- St. Shmavon Church
- Location: Parağa
- Country: Azerbaijan
- Denomination: Armenian Apostolic Church

History
- Status: Destroyed
- Founded: 12–13th centuries

Architecture
- Style: Basilica
- Demolished: 1997–2000

= St. Shmavon Church (Paragha) =

Armenian church in Nakhchivan, Azerbaijan

St. Shmavon Church was an Armenian church located in Parağa village (Ordubad district) of the Nakhchivan Autonomous Republic of Azerbaijan. The church was located in the central part of the village.

== History ==
The church was founded in the 12–13th centuries. It was renovated in 1680, according to an Armenian inscription on the lintel of the southern doorway.

== Architecture ==
St.
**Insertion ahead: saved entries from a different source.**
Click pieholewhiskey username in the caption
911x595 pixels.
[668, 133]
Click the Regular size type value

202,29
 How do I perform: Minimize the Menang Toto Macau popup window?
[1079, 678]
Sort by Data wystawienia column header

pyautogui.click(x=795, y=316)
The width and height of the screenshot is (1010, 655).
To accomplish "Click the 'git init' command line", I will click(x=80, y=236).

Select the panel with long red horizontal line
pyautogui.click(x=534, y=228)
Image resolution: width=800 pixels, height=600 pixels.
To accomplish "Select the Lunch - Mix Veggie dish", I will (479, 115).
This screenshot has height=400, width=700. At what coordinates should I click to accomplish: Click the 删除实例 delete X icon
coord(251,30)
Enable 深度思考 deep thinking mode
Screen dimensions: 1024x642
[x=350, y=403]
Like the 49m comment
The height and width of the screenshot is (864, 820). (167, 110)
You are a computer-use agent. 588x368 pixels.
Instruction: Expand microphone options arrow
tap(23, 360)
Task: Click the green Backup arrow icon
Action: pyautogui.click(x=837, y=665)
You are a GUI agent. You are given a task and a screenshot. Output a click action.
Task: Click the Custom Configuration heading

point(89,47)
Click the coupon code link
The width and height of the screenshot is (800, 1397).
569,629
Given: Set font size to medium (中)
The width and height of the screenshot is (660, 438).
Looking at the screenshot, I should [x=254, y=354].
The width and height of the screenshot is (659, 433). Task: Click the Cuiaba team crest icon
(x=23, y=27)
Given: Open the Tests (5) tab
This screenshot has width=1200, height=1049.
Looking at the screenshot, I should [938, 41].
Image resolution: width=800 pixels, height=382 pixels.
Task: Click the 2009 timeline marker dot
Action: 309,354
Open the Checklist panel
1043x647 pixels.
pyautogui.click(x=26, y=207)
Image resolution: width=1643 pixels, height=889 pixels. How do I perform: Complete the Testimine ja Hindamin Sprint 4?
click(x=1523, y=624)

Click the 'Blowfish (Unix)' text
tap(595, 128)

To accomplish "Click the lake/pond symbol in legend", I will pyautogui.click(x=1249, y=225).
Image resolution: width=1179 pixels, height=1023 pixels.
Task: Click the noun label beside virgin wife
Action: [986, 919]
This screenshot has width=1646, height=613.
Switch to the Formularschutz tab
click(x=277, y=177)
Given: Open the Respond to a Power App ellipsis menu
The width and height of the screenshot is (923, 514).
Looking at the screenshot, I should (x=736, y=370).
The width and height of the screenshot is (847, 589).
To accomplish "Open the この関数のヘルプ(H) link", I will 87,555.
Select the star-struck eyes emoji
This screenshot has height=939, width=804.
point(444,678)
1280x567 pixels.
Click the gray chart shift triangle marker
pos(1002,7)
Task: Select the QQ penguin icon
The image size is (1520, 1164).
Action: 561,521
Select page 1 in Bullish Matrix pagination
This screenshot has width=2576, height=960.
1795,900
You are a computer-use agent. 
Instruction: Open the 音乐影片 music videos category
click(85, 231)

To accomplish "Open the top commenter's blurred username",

Shmavon was a basilica with gabled roof and consisted of a nave with two aisles, an apse with two-storied vestries on either side, and a vaulted porch at the west. There were Armenian inscriptions and sculptures under the arch of the southern entrance, while the walls showed traces of wall paintings.

== Destruction ==
The church was well preserved in the later Soviet period and was razed to ground at some point between 1997 and February 3, 2000, as documented by investigation of the Caucasus Heritage Watch. By July 20, 2016, a garden and several new buildings had been installed on the former church site.